Richard M. Gore, ... Frank H. Miller, in Encyclopedia of Gastroenterology, 2004

Appendicitis

Acute appendicitis is the most common abdominal surgical emergency, affecting approximately 250,000 people annually in the United States. Although the correct diagnosis can be made in most patients on the basis of history, physical examination, and laboratory tests, diagnosis is uncertain in the 20–33% of patients who present with atypical features. The diagnosis is most difficult to establish in infants and young children, the elderly, and women of reproductive age. In the past, an average negative laparotomy rate of 20% was acceptable. The widespread use of helical CT in patients with suspected appendicitis has been shown to positively affect patient outcome and increase the number of positive laparotomies. Studies evaluating the efficacy of helical CT show sensitivities of 90–100%, specificities of 83–97%, and accuracies of 93–98% for the diagnosis of acute appendicitis.

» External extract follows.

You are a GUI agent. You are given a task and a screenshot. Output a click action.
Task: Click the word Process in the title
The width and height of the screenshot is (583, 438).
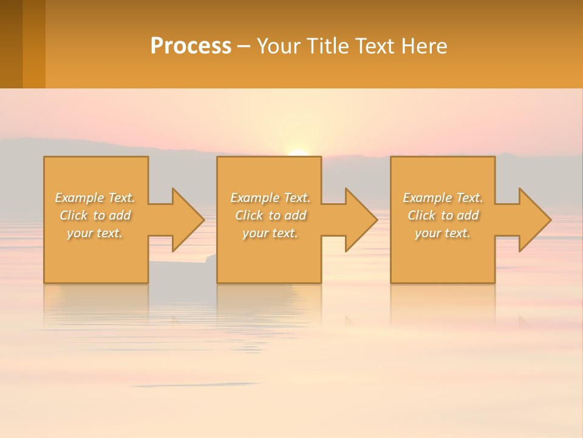tap(191, 46)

The CT findings in acute appendicitis reflect the extent and severity of inflammation. In mild disease, the appendix appears as a distended (6–15 mm diameter) fluid-filled structure that shows circumferential, symmetric mural thickening (Fig. 25). Homogenous dense contrast enhancement of the wall is typical but a target sign may be seen when the appendix is axially viewed. Periappendiceal inflammation manifests as slight haziness of the fat of the mesoappendix. A calcified appendicolith is more reliably demonstrated on CT than on plain films.

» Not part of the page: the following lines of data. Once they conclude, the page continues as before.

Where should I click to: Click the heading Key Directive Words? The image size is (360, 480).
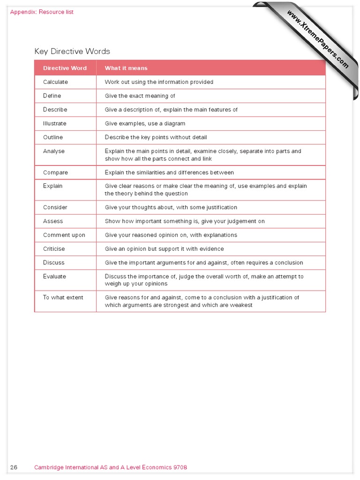click(72, 52)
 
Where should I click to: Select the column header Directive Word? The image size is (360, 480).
click(65, 68)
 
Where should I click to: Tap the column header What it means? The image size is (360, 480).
click(126, 68)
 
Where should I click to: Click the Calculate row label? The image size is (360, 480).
click(55, 82)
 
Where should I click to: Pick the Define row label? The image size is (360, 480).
click(52, 96)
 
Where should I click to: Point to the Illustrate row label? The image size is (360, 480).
click(55, 124)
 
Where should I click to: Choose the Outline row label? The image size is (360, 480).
click(53, 137)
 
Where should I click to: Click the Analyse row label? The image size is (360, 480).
click(54, 151)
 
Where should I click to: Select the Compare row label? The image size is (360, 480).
click(55, 172)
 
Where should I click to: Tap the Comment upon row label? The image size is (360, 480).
click(64, 235)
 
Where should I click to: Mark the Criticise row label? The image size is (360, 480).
click(54, 249)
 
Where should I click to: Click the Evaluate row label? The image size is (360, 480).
click(55, 277)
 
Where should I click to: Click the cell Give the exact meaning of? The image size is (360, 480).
click(140, 96)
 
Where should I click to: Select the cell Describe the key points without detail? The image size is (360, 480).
click(156, 137)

Which clinical manifestation is associated with acute appendicitis

FIGURE 25. Appendicitis. There is dilation of the appendix with increased mural enhancement (open arrow). There is reactive thickening of the adjacent cecum (black arrow).

With disease progression and perforation, the appendix becomes fragmented, destroyed, and replaced by a phlegmon or abscess. There may be associated mural thickening of the adjacent distal ileum and cecum. In these cases, the specific diagnosis of appendicitis can be made if an appendicolith is seen within the abscess or phlegmon.

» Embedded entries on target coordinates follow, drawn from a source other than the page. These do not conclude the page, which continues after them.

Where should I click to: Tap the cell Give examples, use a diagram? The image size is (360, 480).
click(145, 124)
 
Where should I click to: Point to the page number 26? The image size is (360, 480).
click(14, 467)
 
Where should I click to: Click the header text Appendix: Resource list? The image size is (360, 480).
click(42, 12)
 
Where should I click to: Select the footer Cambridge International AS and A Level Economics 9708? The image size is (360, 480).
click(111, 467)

What is the clinical manifestation for acute appendicitis?

Sudden pain that begins around your navel and often shifts to your lower right abdomen. Pain that worsens if you cough, walk or make other jarring movements. Nausea and vomiting. Loss of appetite.

Which clinical manifestation does the nurse expect with acute appendicitis?

Vague epigastric or periumbilical pain progresses to right lower quadrant pain usually accompanied by low-grade fever, nausea,and sometimes vomiting. Tenderness. In 50% of presenting cases, local tenderness is elicited at McBurney's point when pressure is applied.

What are the common clinical findings in a patient with appendicitis?

The most specific physical findings in appendicitis are rebound tenderness, pain on percussion, rigidity, and guarding. Although RLQ tenderness is present in 96% of patients, this is a nonspecific finding.

What is associated with appendicitis?

Appendicitis may be caused by various infections such as virus, bacteria, or parasites, in your digestive tract. Or it may happen when the tube that joins your large intestine and appendix is blocked or trapped by stool. Sometimes tumors can cause appendicitis.